START Reading passage

High-Resolution Spatiotemporal Modeling with Global-Local State Space Models for Video-Based Human Pose Estimation¶
Conference: ICCV 2025 arXiv: 2510.11017 Code: N/A Area: Human Understanding Keywords: Video Human Pose Estimation, Mamba, State Space Model, Spatiotemporal Modeling, High-Resolution
TL;DR¶
This paper proposes GLSMamba, the first pure-Mamba framework for video-based human pose estimation (VHPE). It models global dynamic context via a Global Spatiotemporal Mamba (GSM) module—featuring 6D selective space-time scanning and spatiotemporal-modulated scan merging—and captures local keypoint details via a Local Refinement Mamba (LRM) with windowed spatiotemporal scanning. The method achieves state-of-the-art performance on four benchmarks with linear computational complexity.
Background & Motivation¶
Video human pose estimation (VHPE) requires dense spatiotemporal analysis, with the key challenge being the simultaneous capture of: - Global dynamic context: Overall body motion patterns and trends - Local motion details: High-frequency variations at individual keypoints
Inherent limitations of existing approaches:
CNN-based methods (e.g., TDMI): Fixed receptive fields limit global reasoning, leading to large errors under occlusion and motion blur.

END Reading passage
START Supplied information

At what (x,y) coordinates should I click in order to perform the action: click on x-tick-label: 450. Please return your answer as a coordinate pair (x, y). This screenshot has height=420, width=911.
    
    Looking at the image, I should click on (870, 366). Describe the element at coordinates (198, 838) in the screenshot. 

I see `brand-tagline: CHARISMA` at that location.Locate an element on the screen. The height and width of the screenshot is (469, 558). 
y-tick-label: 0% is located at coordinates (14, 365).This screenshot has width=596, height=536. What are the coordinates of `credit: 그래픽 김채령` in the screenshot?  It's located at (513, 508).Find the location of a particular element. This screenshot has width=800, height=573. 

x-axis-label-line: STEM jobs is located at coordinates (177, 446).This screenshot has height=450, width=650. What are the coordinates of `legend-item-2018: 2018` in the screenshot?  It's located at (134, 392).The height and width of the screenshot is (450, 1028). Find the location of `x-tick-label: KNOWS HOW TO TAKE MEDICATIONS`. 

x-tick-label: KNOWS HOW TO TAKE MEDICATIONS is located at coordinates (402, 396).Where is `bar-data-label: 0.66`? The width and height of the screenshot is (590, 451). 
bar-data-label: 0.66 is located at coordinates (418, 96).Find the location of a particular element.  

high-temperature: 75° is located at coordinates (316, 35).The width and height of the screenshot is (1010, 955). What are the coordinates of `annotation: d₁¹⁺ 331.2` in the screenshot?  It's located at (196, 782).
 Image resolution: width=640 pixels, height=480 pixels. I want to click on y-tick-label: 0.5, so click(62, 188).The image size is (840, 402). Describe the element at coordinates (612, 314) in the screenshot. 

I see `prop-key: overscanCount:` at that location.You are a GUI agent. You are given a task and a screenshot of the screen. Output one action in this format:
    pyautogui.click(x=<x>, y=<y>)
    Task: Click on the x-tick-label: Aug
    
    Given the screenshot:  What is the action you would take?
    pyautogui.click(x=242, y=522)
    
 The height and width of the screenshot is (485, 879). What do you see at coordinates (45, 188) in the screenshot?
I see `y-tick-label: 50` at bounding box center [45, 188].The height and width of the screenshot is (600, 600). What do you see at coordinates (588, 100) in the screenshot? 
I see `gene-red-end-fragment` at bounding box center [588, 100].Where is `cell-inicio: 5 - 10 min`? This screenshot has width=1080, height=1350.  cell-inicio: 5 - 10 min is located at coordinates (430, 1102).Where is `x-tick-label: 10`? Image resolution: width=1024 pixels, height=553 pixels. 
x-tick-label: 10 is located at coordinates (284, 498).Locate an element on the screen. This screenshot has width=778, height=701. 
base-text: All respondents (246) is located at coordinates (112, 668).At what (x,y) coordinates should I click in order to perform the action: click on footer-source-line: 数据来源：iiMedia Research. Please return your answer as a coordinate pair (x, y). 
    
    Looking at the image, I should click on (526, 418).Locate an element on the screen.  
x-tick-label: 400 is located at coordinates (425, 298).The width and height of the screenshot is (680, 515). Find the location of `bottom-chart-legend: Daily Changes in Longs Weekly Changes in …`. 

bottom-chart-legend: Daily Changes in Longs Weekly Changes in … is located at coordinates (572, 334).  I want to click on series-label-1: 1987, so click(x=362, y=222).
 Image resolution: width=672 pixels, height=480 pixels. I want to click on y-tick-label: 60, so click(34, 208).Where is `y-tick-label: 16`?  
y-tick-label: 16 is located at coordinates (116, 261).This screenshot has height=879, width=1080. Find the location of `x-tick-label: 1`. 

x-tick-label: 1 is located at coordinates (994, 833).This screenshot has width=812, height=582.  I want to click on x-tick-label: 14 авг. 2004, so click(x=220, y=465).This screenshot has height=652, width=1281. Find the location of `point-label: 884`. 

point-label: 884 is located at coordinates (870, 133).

END Supplied information

_Assigned task A_. Please reproduce the passage of the GLSMamba paper summary from "High-Resolution Spatiotemporal Modeling" to "linear computational complexity.", word for word.
_Assigned task B_. Continue the GLSMamba paper summary from the point where it stops.

_Exercise result A_.
High-Resolution Spatiotemporal Modeling with Global-Local State Space Models for Video-Based Human Pose Estimation¶
Conference: ICCV 2025 arXiv: 2510.11017 Code: N/A Area: Human Understanding Keywords: Video Human Pose Estimation, Mamba, State Space Model, Spatiotemporal Modeling, High-Resolution
TL;DR¶
This paper proposes GLSMamba, the first pure-Mamba framework for video-based human pose estimation (VHPE). It models global dynamic context via a Global Spatiotemporal Mamba (GSM) module—featuring 6D selective space-time scanning and spatiotemporal-modulated scan merging—and captures local keypoint details via a Local Refinement Mamba (LRM) with windowed spatiotemporal scanning. The method achieves state-of-the-art performance on four benchmarks with linear computational complexity.

_Exercise result B_.
Transformer-based methods (e.g., DiffPose): Capable of capturing global dependencies but neglect local high-frequency details, and incur quadratic complexity on high-resolution sequences—directly operating at \(\frac{1}{4}\) resolution \(\times T\) frames (15,360 tokens) results in OOM.
Existing video Mamba methods (e.g., VideoMamba): Perform only per-frame bidirectional scanning by flattening spatial tokens, which increases the distance between temporally adjacent tokens and lacks dedicated designs for local details.
Core observation: There is a need for an architecture that (1) performs global modeling on high-resolution spatiotemporal sequences with linear complexity, and (2) simultaneously enhances local keypoint motion details.
Method¶
Overall Architecture¶
Input video sequence → Visual encoder (ViTPose, frozen) extracts high-resolution features → Global Spatiotemporal Mamba (GSM, 4 blocks) → Local Refinement Mamba (LRM, 2 blocks) → Detection head → Pose heatmaps.
Feature resolution is \(\frac{1}{4} \times H \times W \times T\). For a 5-frame sequence (\(\delta=2\), two preceding and two following frames plus the current frame), the total token count reaches 15,360.
Key Designs¶
-
Global Spatiotemporal Mamba (GSM):
- Sequential Channel Attention: Concatenates the feature sequence and applies GAP → MLPs → sigmoid to produce per-frame channel attention weights, adaptively activating important spatiotemporal information.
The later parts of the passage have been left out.